### [Document excerpt]
***
Lets Ask Bill W.
Question & Answer # 36a&b
Why do clergymen so often fail with alcoholics, when A.A. so often succeeds? Is it possible that the grace of A.A. is superior to that of the Church?
Answer
No clergyman, because he does not happen to be a channel of grace to alcoholics, should ever feel that his Church is lacking in grace. No real question of grace is involved at all – it is just a question of who can best transmit God’s abundance. It so happens that we who have suffered alcoholism, we, who can identify so deeply with other sufferers, are the ones usually best suited for this particular work. Certainly no clergyman ought to feel any inferiority just because he himself is not an alcoholic. (N.C.C.A., ‘Blue Book,’ Vol.12,(1960).
***
### [Activities]
a – Retype the Bill W. question-and-answer text from "Question & Answer" up to and including "(N.C.C.A., ‘Blue Book,’ Vol.12,(1960).".
b – Answer these questions on the Bill W. question-and-answer text:
(i) What number does the question and answer carry?
(ii) According to the answer, who are usually best suited for this particular work?
(iii) What volume and year does the citation at the end give?
c – Proceed with the Bill W. question-and-answer text, starting after its final sentence.

Extracted items
***
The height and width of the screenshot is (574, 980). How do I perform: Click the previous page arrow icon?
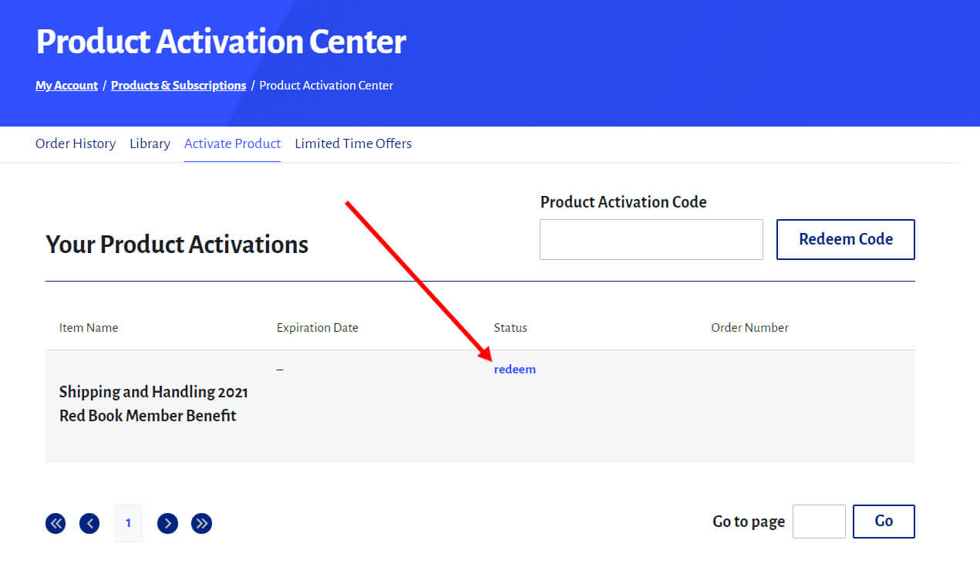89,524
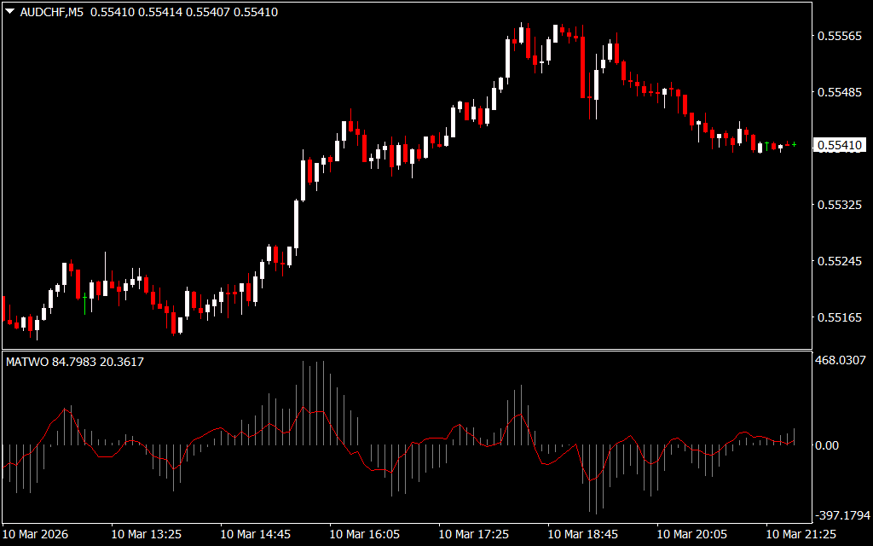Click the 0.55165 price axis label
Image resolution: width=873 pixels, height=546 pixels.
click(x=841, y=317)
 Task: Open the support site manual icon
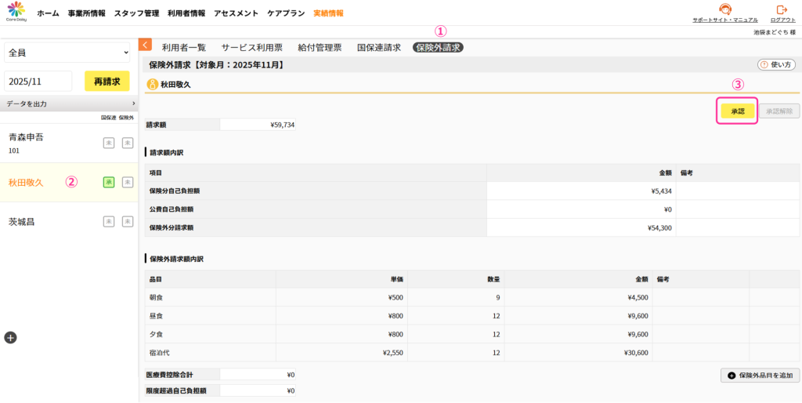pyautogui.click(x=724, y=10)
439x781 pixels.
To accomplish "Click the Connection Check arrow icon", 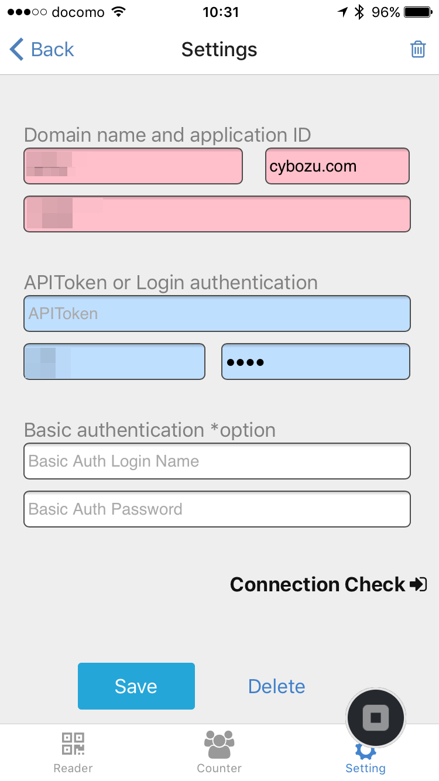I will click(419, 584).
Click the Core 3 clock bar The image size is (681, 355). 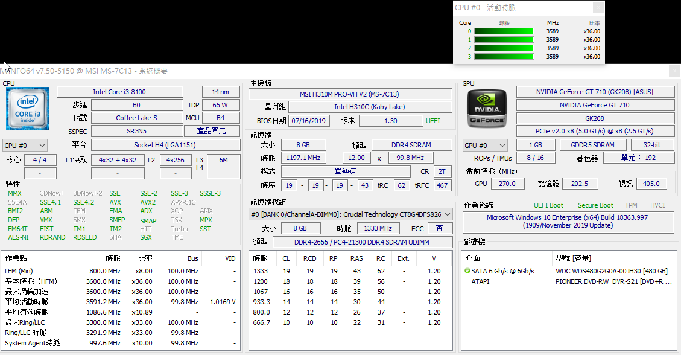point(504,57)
***
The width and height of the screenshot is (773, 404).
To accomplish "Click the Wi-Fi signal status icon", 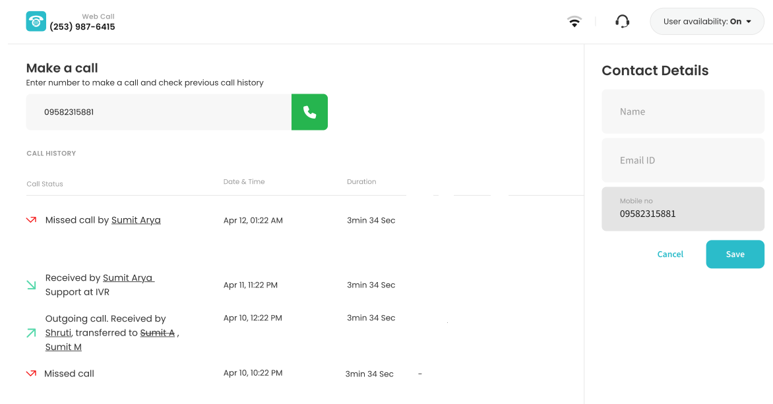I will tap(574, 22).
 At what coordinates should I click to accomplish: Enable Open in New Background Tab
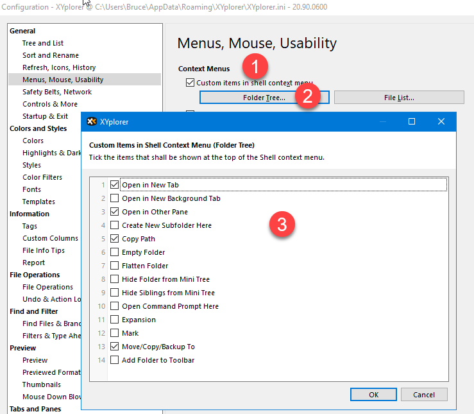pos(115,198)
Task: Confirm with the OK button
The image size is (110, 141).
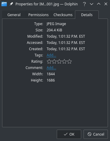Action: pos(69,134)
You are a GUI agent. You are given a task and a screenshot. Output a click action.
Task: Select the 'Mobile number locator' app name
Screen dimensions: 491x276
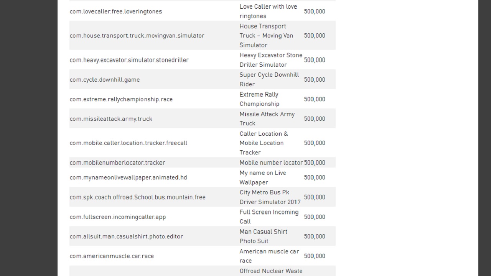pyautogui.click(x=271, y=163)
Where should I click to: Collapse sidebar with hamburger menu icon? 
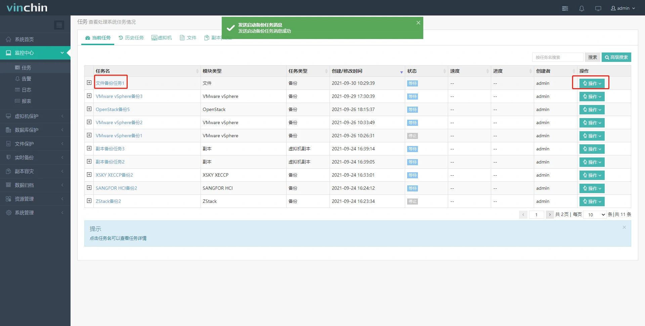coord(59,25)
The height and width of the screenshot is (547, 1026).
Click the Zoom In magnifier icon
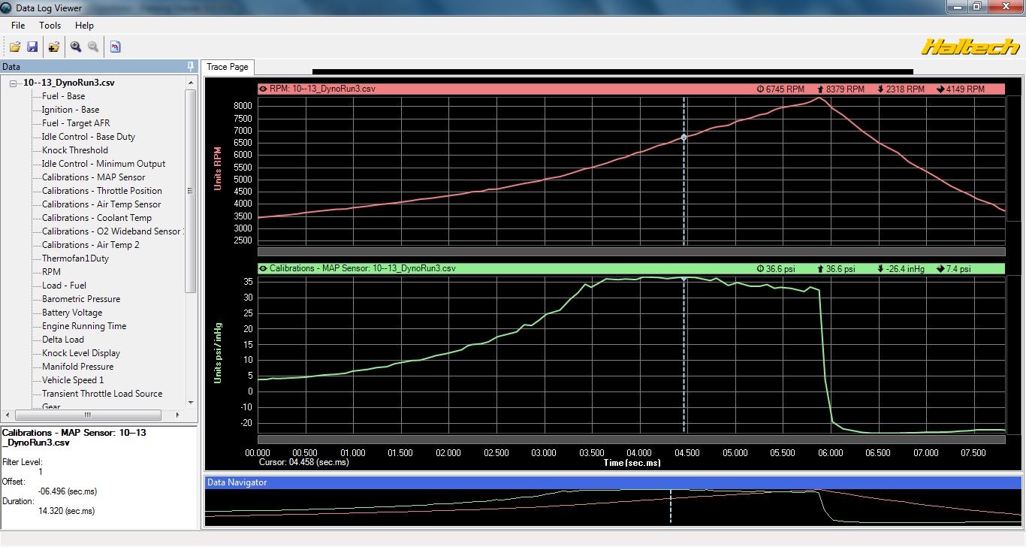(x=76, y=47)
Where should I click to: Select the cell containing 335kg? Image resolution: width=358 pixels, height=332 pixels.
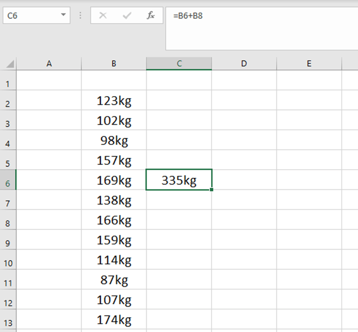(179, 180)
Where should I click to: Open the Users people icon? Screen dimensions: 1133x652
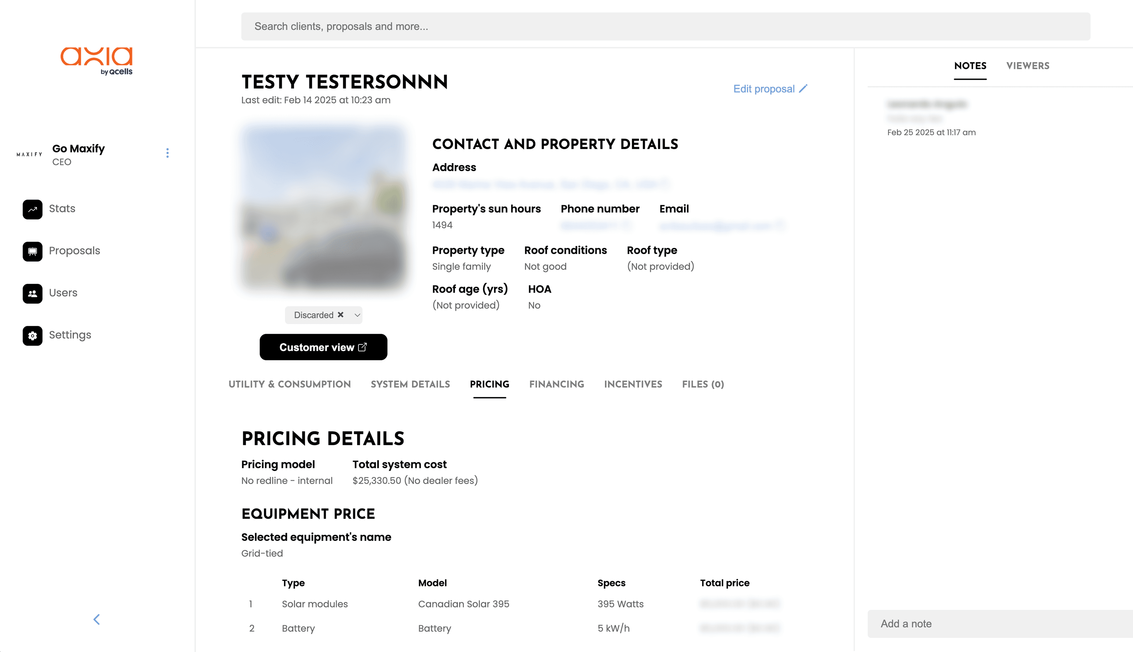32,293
***
### [Answer list]
a –
Question & Answer # 36a&b
Why do clergymen so often fail with alcoholics, when A.A. so often succeeds? Is it possible that the grace of A.A. is superior to that of the Church?
Answer
No clergyman, because he does not happen to be a channel of grace to alcoholics, should ever feel that his Church is lacking in grace. No real question of grace is involved at all – it is just a question of who can best transmit God’s abundance. It so happens that we who have suffered alcoholism, we, who can identify so deeply with other sufferers, are the ones usually best suited for this particular work. Certainly no clergyman ought to feel any inferiority just because he himself is not an alcoholic. (N.C.C.A., ‘Blue Book,’ Vol.12,(1960).

b –
(i) 36a&b
(ii) Those who have suffered alcoholism and who can identify so deeply with other sufferers.
(iii) Vol. 12, 1960

c –
Another Answer
I thought the answer to be very simple. The Church has the spirituality, but in the case of drunks, it didn’t have the communication to pave the way, one alcoholic to the next, for the Grace to descend. So you have the spirituality, of which we have borrowed, and we have the communication. Therefore we are in no competition at all; we can do together that which we cannot do in separation. (Transcribed from tape. G.S.C. 1960)
Question & Answer # 36b –Another question, same topic.
What can ministers do to co-operate with A.A.?
Answer
The approach to the alcoholic is everything. I think the preacher could do well if he does as we do. First find out all you can about the case, how the man reacts, whether he wants to get over his drinking or not. You see, it is very difficult to make an impression on a man who still wants to drink. At some point in their drinking career most alcoholics get punished enough so that they want to stop, but then it’s far too late to do it alone.
Sometimes, if the alcoholic can be impressed with the fact that he is a sick man, or a potentially sick man, then, in effect, you raise the bottom up to him instead of allowing him to drop down those extra hard years to reach it. I don’t know of any substitute for sympathy and understanding, as much as the outsider can have. No preaching, no moralizing, but the emphasis on the idea that the alcoholic is a sick man.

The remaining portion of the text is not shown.